Start of Supplied information

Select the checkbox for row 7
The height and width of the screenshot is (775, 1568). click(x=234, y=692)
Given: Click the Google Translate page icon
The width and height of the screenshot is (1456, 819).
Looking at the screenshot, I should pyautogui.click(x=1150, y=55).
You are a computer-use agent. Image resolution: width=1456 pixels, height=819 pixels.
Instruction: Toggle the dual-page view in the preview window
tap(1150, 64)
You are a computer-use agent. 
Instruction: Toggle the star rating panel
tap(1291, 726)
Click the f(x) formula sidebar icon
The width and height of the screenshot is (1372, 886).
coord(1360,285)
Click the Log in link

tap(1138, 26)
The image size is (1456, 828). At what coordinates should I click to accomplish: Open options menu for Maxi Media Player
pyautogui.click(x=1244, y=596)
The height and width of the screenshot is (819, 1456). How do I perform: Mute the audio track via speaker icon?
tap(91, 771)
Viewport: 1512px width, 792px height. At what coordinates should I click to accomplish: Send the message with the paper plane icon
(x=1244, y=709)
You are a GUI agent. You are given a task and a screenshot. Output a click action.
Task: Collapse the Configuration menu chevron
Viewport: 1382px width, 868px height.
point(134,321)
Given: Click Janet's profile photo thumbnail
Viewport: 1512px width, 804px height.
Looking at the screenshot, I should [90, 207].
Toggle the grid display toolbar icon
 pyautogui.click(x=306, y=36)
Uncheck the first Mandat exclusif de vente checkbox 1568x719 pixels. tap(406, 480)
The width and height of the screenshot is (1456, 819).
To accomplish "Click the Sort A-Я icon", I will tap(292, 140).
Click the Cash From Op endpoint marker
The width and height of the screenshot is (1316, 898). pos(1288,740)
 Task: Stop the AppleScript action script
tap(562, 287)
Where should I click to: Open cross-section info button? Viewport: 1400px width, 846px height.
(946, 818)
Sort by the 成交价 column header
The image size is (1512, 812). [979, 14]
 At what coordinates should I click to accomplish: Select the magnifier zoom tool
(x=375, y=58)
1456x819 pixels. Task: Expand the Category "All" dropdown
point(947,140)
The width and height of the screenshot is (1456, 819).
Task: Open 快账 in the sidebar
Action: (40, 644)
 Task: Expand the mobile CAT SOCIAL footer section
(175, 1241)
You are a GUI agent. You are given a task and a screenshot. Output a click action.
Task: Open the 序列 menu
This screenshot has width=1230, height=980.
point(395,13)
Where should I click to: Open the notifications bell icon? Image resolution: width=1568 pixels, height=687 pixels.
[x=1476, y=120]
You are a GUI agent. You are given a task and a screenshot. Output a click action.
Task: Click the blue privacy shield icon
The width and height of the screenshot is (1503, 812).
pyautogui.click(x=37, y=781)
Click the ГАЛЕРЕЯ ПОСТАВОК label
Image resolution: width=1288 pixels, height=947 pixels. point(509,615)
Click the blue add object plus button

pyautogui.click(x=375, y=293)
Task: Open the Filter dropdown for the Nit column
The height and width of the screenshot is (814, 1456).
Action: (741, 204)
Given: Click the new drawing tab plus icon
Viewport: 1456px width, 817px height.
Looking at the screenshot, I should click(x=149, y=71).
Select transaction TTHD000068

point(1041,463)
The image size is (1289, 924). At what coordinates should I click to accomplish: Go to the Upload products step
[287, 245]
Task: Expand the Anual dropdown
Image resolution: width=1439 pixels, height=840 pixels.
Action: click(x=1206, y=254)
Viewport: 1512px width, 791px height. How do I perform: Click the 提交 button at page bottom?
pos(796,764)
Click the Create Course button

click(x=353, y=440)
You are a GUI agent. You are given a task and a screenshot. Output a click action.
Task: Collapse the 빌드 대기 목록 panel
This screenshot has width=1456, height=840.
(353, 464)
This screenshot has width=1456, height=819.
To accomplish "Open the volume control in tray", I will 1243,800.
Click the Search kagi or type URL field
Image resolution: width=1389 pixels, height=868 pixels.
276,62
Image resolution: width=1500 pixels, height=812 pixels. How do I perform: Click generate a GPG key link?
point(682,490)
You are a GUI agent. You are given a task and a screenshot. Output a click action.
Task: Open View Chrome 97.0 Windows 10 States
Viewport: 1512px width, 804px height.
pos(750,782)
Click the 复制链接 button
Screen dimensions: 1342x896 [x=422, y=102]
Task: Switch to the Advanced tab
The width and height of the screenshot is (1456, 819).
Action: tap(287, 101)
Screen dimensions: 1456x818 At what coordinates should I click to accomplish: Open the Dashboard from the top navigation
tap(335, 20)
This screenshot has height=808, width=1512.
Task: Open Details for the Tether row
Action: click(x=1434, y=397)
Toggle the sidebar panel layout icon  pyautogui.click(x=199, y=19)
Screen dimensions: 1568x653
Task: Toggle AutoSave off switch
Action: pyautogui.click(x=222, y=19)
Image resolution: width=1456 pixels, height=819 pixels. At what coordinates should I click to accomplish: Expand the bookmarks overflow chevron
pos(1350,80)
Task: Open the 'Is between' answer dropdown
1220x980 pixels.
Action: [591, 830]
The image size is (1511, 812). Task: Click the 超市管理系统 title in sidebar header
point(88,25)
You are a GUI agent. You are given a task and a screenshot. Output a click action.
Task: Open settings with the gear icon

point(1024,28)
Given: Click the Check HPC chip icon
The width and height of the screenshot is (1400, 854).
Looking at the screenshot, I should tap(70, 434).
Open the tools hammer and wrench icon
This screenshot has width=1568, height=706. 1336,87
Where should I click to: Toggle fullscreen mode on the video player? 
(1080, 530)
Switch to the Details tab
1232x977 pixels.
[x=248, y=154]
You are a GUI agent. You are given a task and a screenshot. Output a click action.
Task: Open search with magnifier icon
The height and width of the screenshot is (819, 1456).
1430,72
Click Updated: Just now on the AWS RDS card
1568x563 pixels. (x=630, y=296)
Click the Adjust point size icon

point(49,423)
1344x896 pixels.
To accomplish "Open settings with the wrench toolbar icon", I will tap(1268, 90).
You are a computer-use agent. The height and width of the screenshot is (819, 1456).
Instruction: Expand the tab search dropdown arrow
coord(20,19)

End of Supplied information

- **Task requirements**:
Your answer should consist solely of the lines above from the line with "Viewport: 1512px width, 791px" to the line with "This screenshot has width=1456, height=819.", both included, reproduced exactly.

- **Task response**:
Viewport: 1512px width, 791px height. How do I perform: Click the 提交 button at page bottom?
pos(796,764)
Click the Create Course button

click(x=353, y=440)
You are a GUI agent. You are given a task and a screenshot. Output a click action.
Task: Collapse the 빌드 대기 목록 panel
This screenshot has width=1456, height=840.
(353, 464)
This screenshot has width=1456, height=819.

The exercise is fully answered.